Sunday, June 29, 2014

A complexity of depth: on the question of the good

There is a difference between life and Being.

I so often seek goodness from my life; and there is goodness in life, but the goodness is not of life. This is where I get confused, because the goodness is not in life itself, but in Being. 


Being encounters life, which is an objective force without any inherent goodness of its own; everything in life just happens. It is in Being that goodness arises; and the goodness is in Being itself.

So if I attempt to get a sense of my life from life and within life, I may not get much of a sense of goodness; but if I seek goodness in Being, if I sense the goodness as emanating from Being, there is a more durable and inherent sense of real goodness.
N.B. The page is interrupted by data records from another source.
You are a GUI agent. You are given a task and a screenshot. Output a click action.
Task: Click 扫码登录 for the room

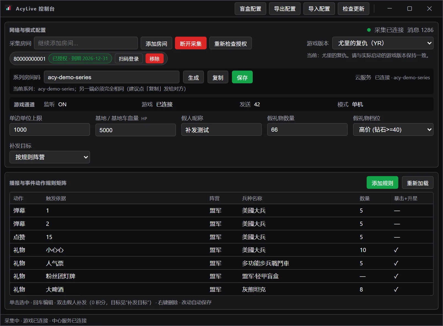[129, 59]
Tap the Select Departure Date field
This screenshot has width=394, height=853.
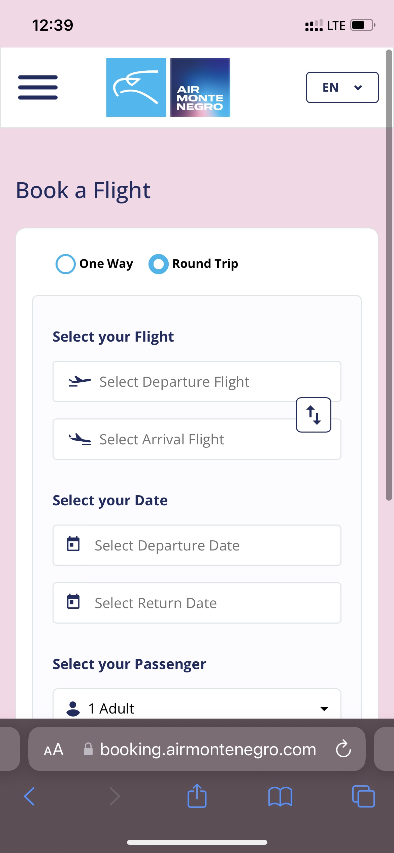[x=197, y=545]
So in trying to remember myself- in trying to sense myself- if I try to sense the pure, simple goodness of Being- as opposed to all of the very complicated things I bring both to my ordinary life and to inner work itself- there is more availability. Perhaps I can relax into Being; that might be possible, too. Certainly I can’t whip myself towards it; that would never do, yet I move towards Being through a mistaken attitude of tension more than in any other single way. That tension is born of intentional complication; I’m attracted to it. What good does that do? None; and yet I persist.
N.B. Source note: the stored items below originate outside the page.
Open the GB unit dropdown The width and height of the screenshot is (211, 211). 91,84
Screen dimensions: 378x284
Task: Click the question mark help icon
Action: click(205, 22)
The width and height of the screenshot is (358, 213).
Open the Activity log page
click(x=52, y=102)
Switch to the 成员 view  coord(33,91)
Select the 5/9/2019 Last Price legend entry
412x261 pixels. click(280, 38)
In relationship and in Being, there is an enormous complexity and a depth that can’t really be described properly; but it is nothing like the complexities of ordinary life, which are manifold but shallow, and largely destructive of one another in one way or another. A complexity of depth exceeds any complexity of circumstances. It is vertical, not horizontal, and so its measurements differ. I need to see that more often.

This morning, for example, on the way to the Hongqiao airport in Shanghai, I saw two birds over the wetlands outside the airport. It was a very simple and ordinary moment; yet it contained everything in it. Immediately the mind decided to interfere with it, but no matter. The birds contained all the truth of Being itself within them, both mine and their own, and in fact all Being, and there was no action of mind that could remove or negate the depth, the fullness, the wholeness, of that Being.

So it is in these very simple moments of Being that are not complicated by the manufacturing facilities that construct my inner conflicts that I find goodness; goodness that exists of Being, and is not mine. It is its own goodness, and I just encounter it.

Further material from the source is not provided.